Great club turn out in Brussels
Happy with a massive PB, never to be beaten.

We then moved on to Frankfurt in 2009 although we very nearly didn’t. Sat at Manchester airport for our 9:30 flight the day before the marathon when we hear the announcement that the flight had been cancelled! WHAT? No Lufty you can’t do that to us. Then spent two hours on the phone to Lufty getting everyone re-routed via Heathrow arriving in Frankfurt at all sorts of ridiculous hours. Dreadful preparation for everyone and very stressful but thankfully we could collect race numbers on the morning of the race. Then followed the most dull boring marathon of all time. Andy and I ran together again but both had a rubbish day. It’s still the only time Andy beat me in a marathon. By 1 second on gun time as we both clocked identical chip times. If only I’d put a sprint in at the end. Oh well I’m glad he’s got bragging rights for this one as I now live my running life vicariously through his. We both clocked 3:30:07. Not too shabby for a bad day for two old blokes!

Standard prep for a marathon?
Well represented at an International marathon again.
Andy and I with our better halfs.

Next up was Budapest 2010. Never ever been so wet in my life! The race alternated between Buda and Pest and we spent most of it running along the Danube. But the heavens opened and we had to run through rivers running down the roads. Andy and I ran together again and I took off again at 30k and finished strongly in 3:26:29.

Another clubmate, Brian, had to dive behind a bridge when his gut got the better of him and the following day the Danube was a strange shade of orange/brown! Bri got ribbed mercilessly for his dump turning the Danube orange.

Chas finished but was in a bit of a state so his Wife and mine got him changed into warm clothes. It was horrible sight seeing him stood stark bollock naked whilst two women tended to him, one of which was my missus. I then spent half an hour walking him up and down, walking backwards, walking forwards, getting food into him and bringing him back to the land of the living. Oh the power of Mars bars post marathon.

Styal RC on our travels again.
Official finish photo and certificate
Chas in pain but still attached like glue to the 3:30 pacemaker. That balloon bounced of Chas’s head for the best part of 26.2 miles!

Remarkably, the Doctors think I’d had Prostate cancer for 10 years when I was diagnosed meaning that I ran all these races with the cancer growing inside me not knowing what was to come.

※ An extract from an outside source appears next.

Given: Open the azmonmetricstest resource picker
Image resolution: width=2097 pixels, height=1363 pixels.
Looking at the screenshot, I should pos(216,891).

That’s the end of part 1. In part 2 we’ll get into the World Marathon Majors and the Comrades ultra marathon which were to become my obsession until 2017 when I ran into cancer whilst training for my attempt to bag a Comrades back to back medal but more of that on another day.

Published by Tony Collier

Diagnosed with stage 4 prostate cancer in May 2017 when I went from training for an ultra marathon to terminally ill in 36 hours. It was a pretty bad runners "groin strain"

3 thoughts on “Running Into Cancer – My Running Life – Part 1

  1. Me thinks you have the makings of a memoir if you intersperse sport with your personal story. Speak with a publisher.